- An open XML syntax, Information Architecture Markup Language (IAML)
- Spark, an IAML browser, authoring environment and presentation tool
- A startup located in Berkeley
people
Dan Ancona, aka da - Vizbang has
been an ongoing project of mine for at least the past five years.
Here's a picture of me from spring of 2000 (photo taken by Eric "cartman"
McCormick at an offsite for my previous job).
James Home - the designer
behind the April 2000 site redesign.
Dean Gaudet - provider of super reliable site hosting since 1998.
Rachel Perkins - helped edit an early prospectus, as well as this site.
products
IAML
is an open XML syntax that describes the structure of the
information spaces Vizbang creates. An earlier version of it is
described in this
whitepaper.
The exact syntax has not been finalized, but a brief example and commentary
can be found in this
post to xml-dev.
Spark
is an IAML client and authoring environment. Create
presentations and annotateable documents, and publish versions in IAML
as well as HTML. The key benefits Spark provides are top down and
focus + context views of data and an associative, non-hierarchical environment for
authoring and presentation. The 2D/3D environment your information lives in can vary from
rich and lush to simple and elegant.
IAML and Spark allow the description of the placement of
primarily textual information into a 3D space, and the navigation thereof with
visual links. The idea is very simple: hang page-like chunks of text
and images and other multimedia in space, and link them together with
lines that can easily be traversed. These ideas have much broader potential than
just presentations. The advanced hypertext interface that Spark implements
could apply generally to the web. Check out the weblog for more ideas and developments regarding this
ongoing work.
contact
For now, send all requests for more information to da,
da@vizbang.com. Vizbang is located in
Berkeley, and demos in the bay area or elsewhere can be arranged.
history
I've been thinking about the bits and pieces that are coming together
to form this project for at least several years, and probably longer than that. I began thinking about 3D
at IATH,
where I was hired full-time to create 3D visualizations. All of this super
fun work came from there.
I was dissatisfied with only being able to look at stuff on the
honkin' SGI I had there, I moved to California. I ended up at a little VRML company called
Intervista. I was a systems engineer there, working on
solutions for customers based on the 3D platform they were developing.

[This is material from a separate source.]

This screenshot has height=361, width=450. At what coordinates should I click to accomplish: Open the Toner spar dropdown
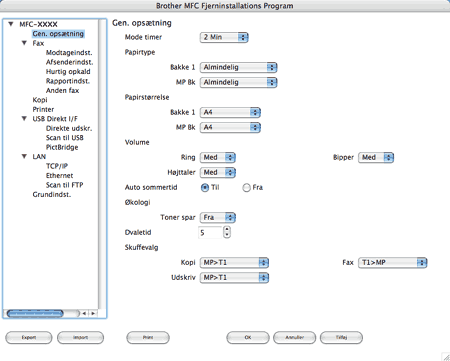(x=218, y=218)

Things didn't really go as planned. We never really defined the problem that our customers
were having, so we couldn't properly solve it. We did good work on
the platform, but eventually Intervista was swallowed up and, ah,
"processed" by a huge company, which in turn was
swallowed up and "processed" by an even larger company. The whole
thing was kind of ugly, but perhaps not as ugly as such things can be.

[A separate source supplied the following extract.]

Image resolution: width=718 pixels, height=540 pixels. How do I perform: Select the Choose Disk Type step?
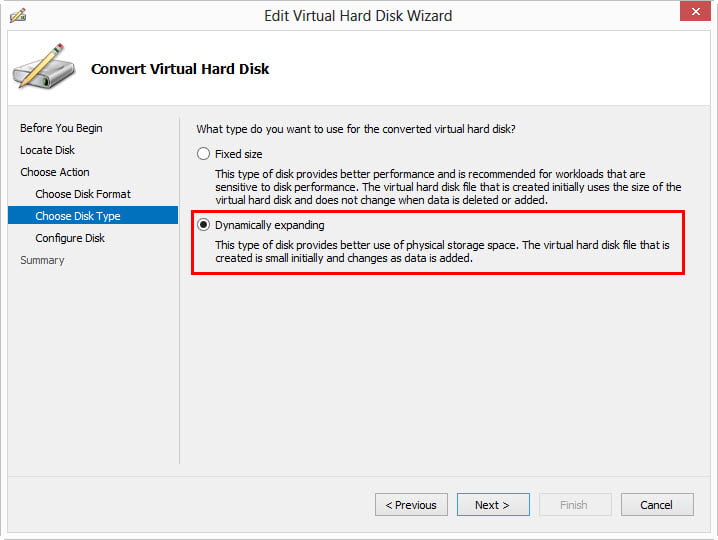(78, 216)

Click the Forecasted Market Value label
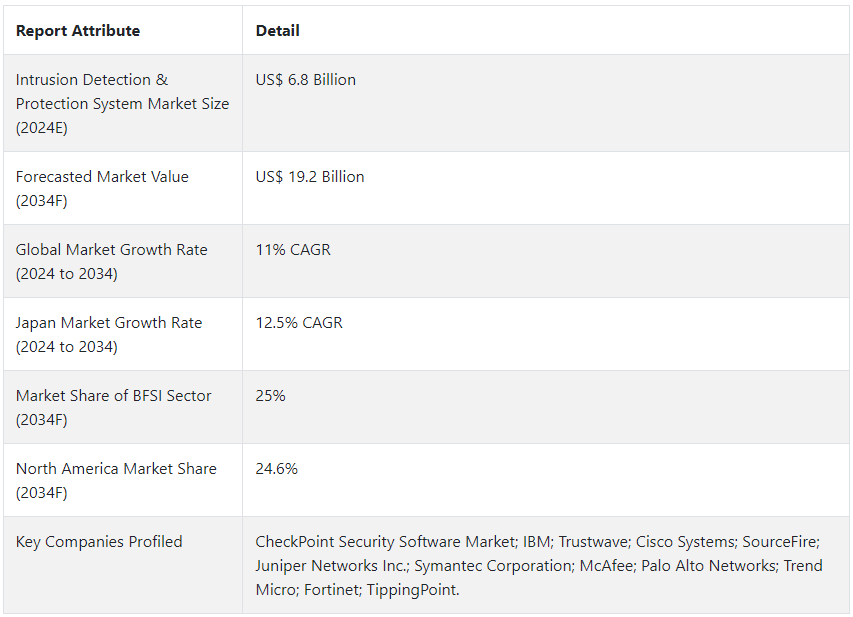click(102, 188)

In the meantime, after a really good party one weekend in January of 1998,
all of the bits and pieces that had been floating around in my
head clicked together and I wrote the first draft of the
whitepaper.
Once it was cleaned up, the VRML Consortium's dbwork group published
it, and I began thinking about where to go from there.
I created a VRML based demo, technology from which was used by
Intervista and received very favorably by our customers. It was too
little too late; the idea was too new, and there were no resources to
develop it there. So I left.
I've been working on it slowly ever since. The demo was dependent on
the awesome text handling in Intervista's WorldView VRML browser,
which is no longer being developed (although in
theory, Microsoft still owns the rights to it and is apparently still
trying to integrate it with Internet Explorer).
Currently, I'm working on Spark, a non-VRML dependent browser which works
with Information Architecture Markup Language (IAML), the syntax I'm
developing. Standardization is generally a good thing, but only
once there is working code and people using it. This was never really
the case with VRML; the development of the syntax was always a little
decoupled from the browser authors which were in turn generally pretty
decoupled from the customers. All the loose coupling in the system
led to VRML's eventual hibernation.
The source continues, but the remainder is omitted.